• _How to complete this task_:
In the passage on the Pentagon's response to a troop deployment report, rewrite the paragraph beginning "John Rood, the Pentagon's undersecretary" as a short bulleted list that keeps its main facts.

The Pentagon is throwing cold water on a report from the Wall Street Journal that President Trump could decide as soon as this month to dispatch thousands more troops and dozens more ships to the Persian Gulf region to counter Iran.

The report suggested that as many as 14,000 additional U.S. troops could be sent, which would be "significant expansion of the U.S. military footprint in the Middle East."

"This reporting by the @WSJ is wrong," tweeted Pentagon Press Secretary Alyssa Farah, "The U.S. is not sending 14,000 troops to the Middle East to confront Iran."

So what is the plan?

It's not clear if Farah is disputing the specific number of troops or the whole idea that the U.S. is considering the deployment of some other number of additional forces to deter Iran.

John Rood, the Pentagon's undersecretary of defense for policy and Air Force Lt. Gen. David Allvin, director for strategy, plans and policy for the joint staff are both scheduled to provide congressional testimony this morning on "strategic threats" facing the U.S.

• _Records_:
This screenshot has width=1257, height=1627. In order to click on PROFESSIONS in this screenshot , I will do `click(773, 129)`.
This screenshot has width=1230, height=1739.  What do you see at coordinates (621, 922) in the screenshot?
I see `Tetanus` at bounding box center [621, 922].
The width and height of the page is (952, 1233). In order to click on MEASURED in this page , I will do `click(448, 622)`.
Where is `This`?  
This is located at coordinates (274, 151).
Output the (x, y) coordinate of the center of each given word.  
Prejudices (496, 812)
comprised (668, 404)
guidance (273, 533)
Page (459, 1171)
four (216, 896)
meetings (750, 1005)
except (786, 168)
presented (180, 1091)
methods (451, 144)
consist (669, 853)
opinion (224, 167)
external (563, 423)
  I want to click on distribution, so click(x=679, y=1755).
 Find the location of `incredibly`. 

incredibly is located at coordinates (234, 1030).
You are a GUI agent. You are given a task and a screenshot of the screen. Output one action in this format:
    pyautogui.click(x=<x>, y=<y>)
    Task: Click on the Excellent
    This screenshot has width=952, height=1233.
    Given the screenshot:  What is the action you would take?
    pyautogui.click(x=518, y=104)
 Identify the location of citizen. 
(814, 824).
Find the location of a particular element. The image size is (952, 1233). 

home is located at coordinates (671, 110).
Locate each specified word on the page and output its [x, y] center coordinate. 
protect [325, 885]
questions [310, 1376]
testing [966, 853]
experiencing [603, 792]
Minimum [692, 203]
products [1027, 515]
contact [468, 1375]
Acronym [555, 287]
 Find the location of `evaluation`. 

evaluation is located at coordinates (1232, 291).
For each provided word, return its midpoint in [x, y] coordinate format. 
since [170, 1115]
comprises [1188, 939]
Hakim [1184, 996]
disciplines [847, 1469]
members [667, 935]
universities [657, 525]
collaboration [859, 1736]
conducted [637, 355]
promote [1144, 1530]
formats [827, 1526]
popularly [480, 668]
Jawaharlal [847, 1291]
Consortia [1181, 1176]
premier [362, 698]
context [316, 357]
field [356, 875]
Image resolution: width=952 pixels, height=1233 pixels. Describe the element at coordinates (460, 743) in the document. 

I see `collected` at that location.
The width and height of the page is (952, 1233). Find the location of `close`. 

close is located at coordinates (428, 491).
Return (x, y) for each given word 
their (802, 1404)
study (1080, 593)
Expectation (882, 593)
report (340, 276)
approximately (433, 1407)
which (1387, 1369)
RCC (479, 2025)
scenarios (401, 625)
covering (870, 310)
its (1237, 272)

• _Task output_:
- Officials due to testify before Congress this morning:
  - John Rood, the Pentagon's undersecretary of defense for policy
  - Air Force Lt. Gen. David Allvin, director for strategy, plans and policy for the joint staff
- Topic: "strategic threats" facing the U.S.